━━━ Document text

Proving the Field Property of a Group of Numbers

[transgalactic]

i got this group of numbers
http://img205.imageshack.us/img205/5291/20039746rf4.gif

prove that its a field

??

 

[HallsofIvy]

A field must be closed under addition and multiplication and every non-zero number must have a multiplicative inverse.

Is $(a+ b\sqrt{5})+ (c+ d\sqrt{5})$ in that same set?
Is $(a+ b\sqrt{5})(c+ d\sqrt{5})$ in that same set?

Is $$\frac{1}{a+b\sqrt{5}}$$ in that same set? (Hint: rationalize the denominator.)

 

[transgalactic]

the problem is that i remember these proofs as
Q(x)+Q(y)=Q(x+y)

Q(x)*Q(y)=Q(x*y)
but here the input the root of 5 instead of sum variable

??

i don't know how to construct these equations because there is no variable input?

 

[Mark44]

Halls has shown you what you need to do. It seems pretty clear to me.

━━━━━━

■ Directive:
Extend the forum thread on proving that a set of numbers forms a field, picking up after its last post. The material that comes next is separate from this thread.

━━━ Data block

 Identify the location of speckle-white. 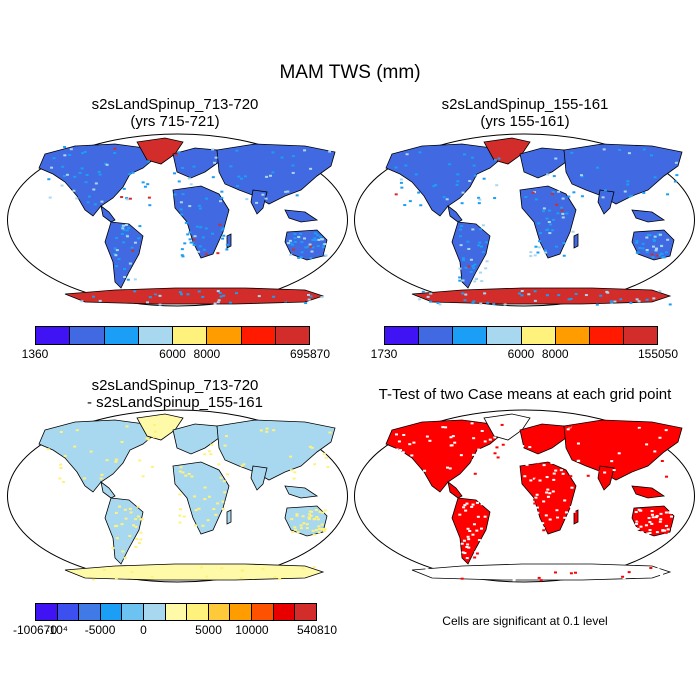
(538, 502).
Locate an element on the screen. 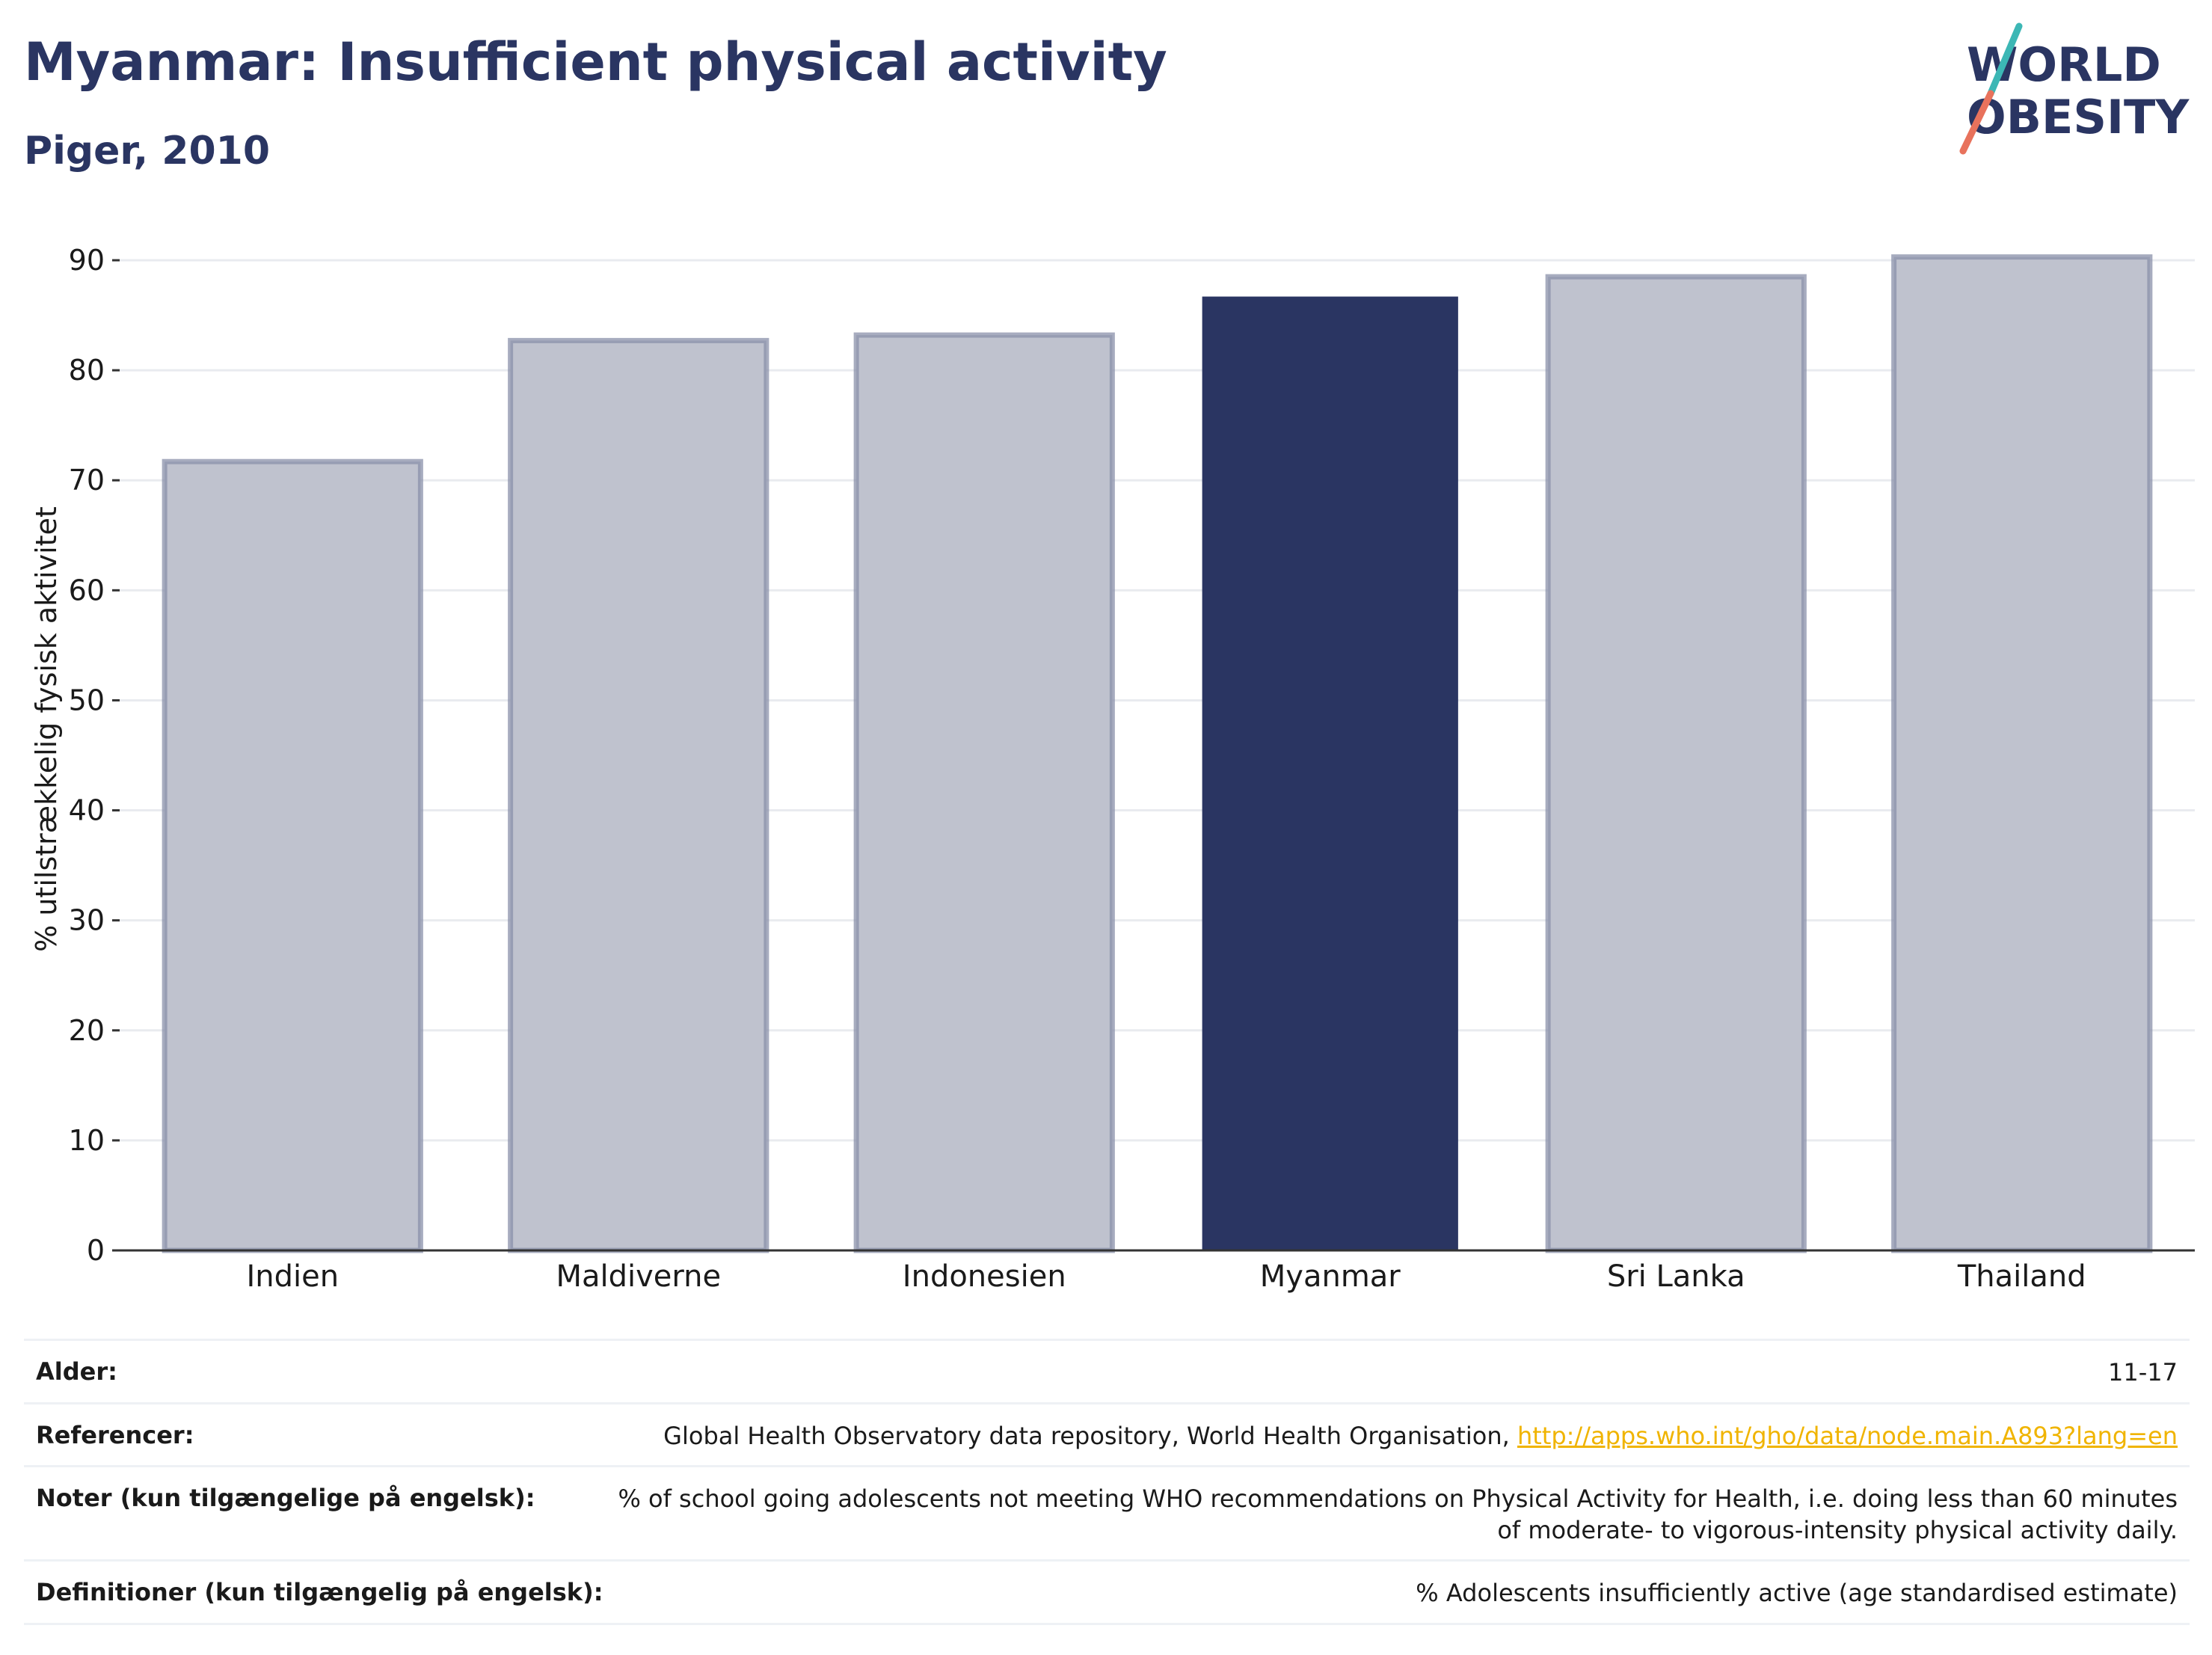 Image resolution: width=2212 pixels, height=1655 pixels. meta-row-age: Alder: 11-17 is located at coordinates (1107, 1370).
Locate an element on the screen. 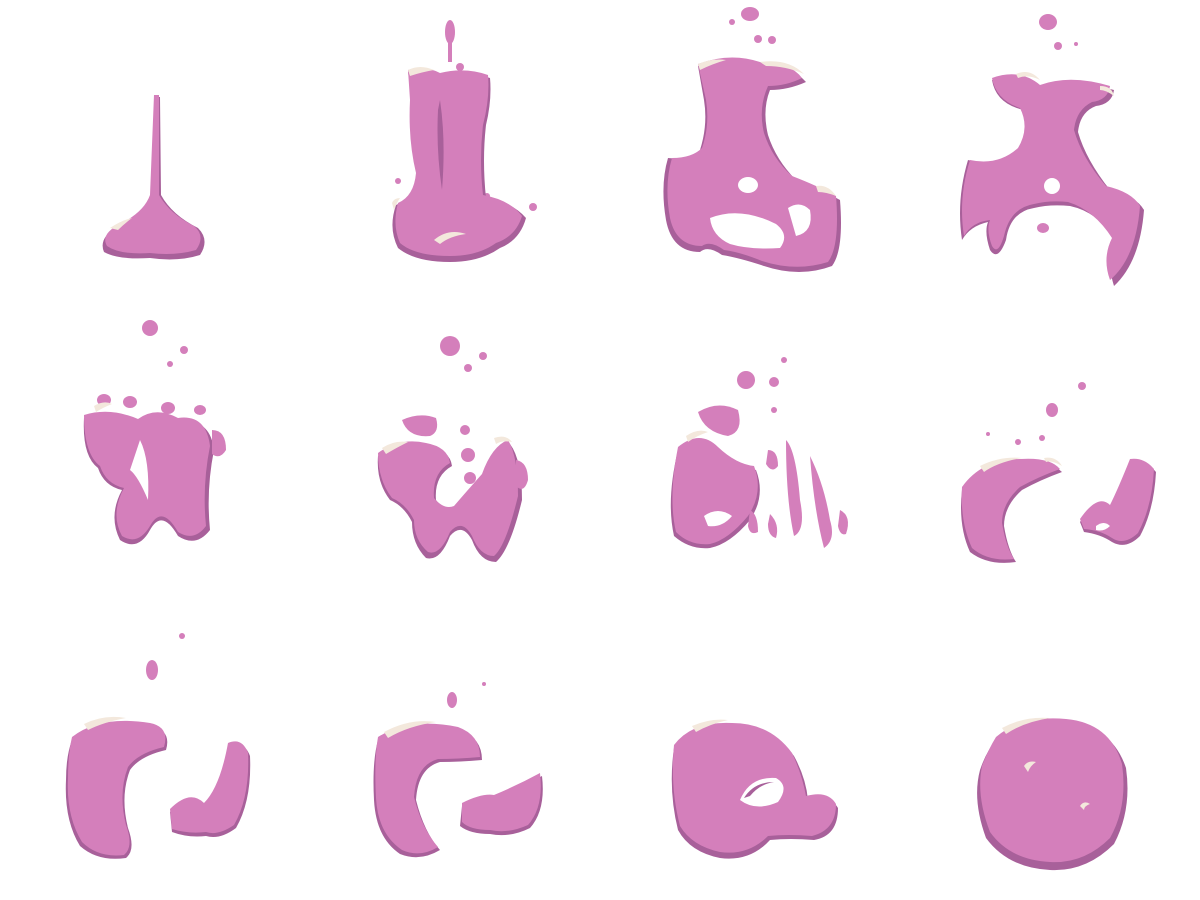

━━━━━━

■ Result of the task:
 

[transgalactic]

i clearly remember building these equations:
Q(x)+Q(y)=Q(x+y)

Q(x)*Q(y)=Q(x*y)

but in my function there is no variable in the input

??

 

[sutupidmath]

the problem is that i remember these proofs as
Q(x)+Q(y)=Q(x+y)

Q(x)*Q(y)=Q(x*y)
but here the input the root of 5 instead of sum variable

??

What is a field, you probbably already know. However, In order to show that it is a ring, alll we need to show is that it is closed under subtraction, and under multiplication. Like Halls already told you.

What you are doing there, is basically a hommomorphism, that is the perservation of the operation, but we are not dealing with mapps between two fields in here.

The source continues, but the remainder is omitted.